• WHAT THE TASK REQUIRES
Reproduce the entries exactly. Omit none of them.

• RECORDED DATA
________________________________________

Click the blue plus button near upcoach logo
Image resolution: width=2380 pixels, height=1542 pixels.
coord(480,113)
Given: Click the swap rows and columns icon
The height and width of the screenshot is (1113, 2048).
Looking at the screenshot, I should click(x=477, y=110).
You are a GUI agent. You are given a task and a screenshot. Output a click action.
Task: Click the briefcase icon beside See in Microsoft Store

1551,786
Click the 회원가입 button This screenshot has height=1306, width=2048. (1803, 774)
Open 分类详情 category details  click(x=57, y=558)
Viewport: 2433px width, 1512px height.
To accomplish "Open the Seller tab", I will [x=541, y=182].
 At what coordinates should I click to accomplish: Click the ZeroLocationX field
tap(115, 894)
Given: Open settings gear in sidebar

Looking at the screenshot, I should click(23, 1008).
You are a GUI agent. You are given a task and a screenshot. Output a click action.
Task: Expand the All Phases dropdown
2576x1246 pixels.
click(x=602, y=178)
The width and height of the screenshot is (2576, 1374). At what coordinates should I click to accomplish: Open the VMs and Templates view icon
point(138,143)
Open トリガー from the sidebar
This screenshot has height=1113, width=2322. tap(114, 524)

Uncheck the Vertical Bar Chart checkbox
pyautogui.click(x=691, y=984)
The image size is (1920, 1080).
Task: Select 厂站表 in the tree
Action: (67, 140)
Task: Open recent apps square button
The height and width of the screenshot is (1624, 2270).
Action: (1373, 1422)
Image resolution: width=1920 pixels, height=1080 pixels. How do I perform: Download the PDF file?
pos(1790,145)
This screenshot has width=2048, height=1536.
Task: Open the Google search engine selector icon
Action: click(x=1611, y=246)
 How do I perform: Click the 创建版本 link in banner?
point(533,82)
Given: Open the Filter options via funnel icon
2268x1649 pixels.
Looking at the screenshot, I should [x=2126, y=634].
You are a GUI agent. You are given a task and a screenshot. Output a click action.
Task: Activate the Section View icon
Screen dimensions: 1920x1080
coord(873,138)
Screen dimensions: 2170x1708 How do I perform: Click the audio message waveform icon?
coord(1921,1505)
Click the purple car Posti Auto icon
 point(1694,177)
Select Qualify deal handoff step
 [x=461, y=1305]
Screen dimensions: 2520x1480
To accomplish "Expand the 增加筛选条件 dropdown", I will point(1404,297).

________________________________________

• COMPLETED EXERCISE
Click the blue plus button near upcoach logo
Image resolution: width=2380 pixels, height=1542 pixels.
coord(480,113)
Given: Click the swap rows and columns icon
The height and width of the screenshot is (1113, 2048).
Looking at the screenshot, I should click(x=477, y=110).
You are a GUI agent. You are given a task and a screenshot. Output a click action.
Task: Click the briefcase icon beside See in Microsoft Store

1551,786
Click the 회원가입 button This screenshot has height=1306, width=2048. (1803, 774)
Open 分类详情 category details  click(x=57, y=558)
Viewport: 2433px width, 1512px height.
To accomplish "Open the Seller tab", I will [x=541, y=182].
 At what coordinates should I click to accomplish: Click the ZeroLocationX field
tap(115, 894)
Given: Open settings gear in sidebar

Looking at the screenshot, I should click(23, 1008).
You are a GUI agent. You are given a task and a screenshot. Output a click action.
Task: Expand the All Phases dropdown
2576x1246 pixels.
click(x=602, y=178)
The width and height of the screenshot is (2576, 1374). At what coordinates should I click to accomplish: Open the VMs and Templates view icon
point(138,143)
Open トリガー from the sidebar
This screenshot has height=1113, width=2322. tap(114, 524)

Uncheck the Vertical Bar Chart checkbox
pyautogui.click(x=691, y=984)
The image size is (1920, 1080).
Task: Select 厂站表 in the tree
Action: (67, 140)
Task: Open recent apps square button
The height and width of the screenshot is (1624, 2270).
Action: (1373, 1422)
Image resolution: width=1920 pixels, height=1080 pixels. How do I perform: Download the PDF file?
pos(1790,145)
This screenshot has width=2048, height=1536.
Task: Open the Google search engine selector icon
Action: click(x=1611, y=246)
 How do I perform: Click the 创建版本 link in banner?
point(533,82)
Given: Open the Filter options via funnel icon
2268x1649 pixels.
Looking at the screenshot, I should [x=2126, y=634].
You are a GUI agent. You are given a task and a screenshot. Output a click action.
Task: Activate the Section View icon
Screen dimensions: 1920x1080
coord(873,138)
Screen dimensions: 2170x1708 How do I perform: Click the audio message waveform icon?
coord(1921,1505)
Click the purple car Posti Auto icon
 point(1694,177)
Select Qualify deal handoff step
 [x=461, y=1305]
Screen dimensions: 2520x1480
To accomplish "Expand the 增加筛选条件 dropdown", I will point(1404,297).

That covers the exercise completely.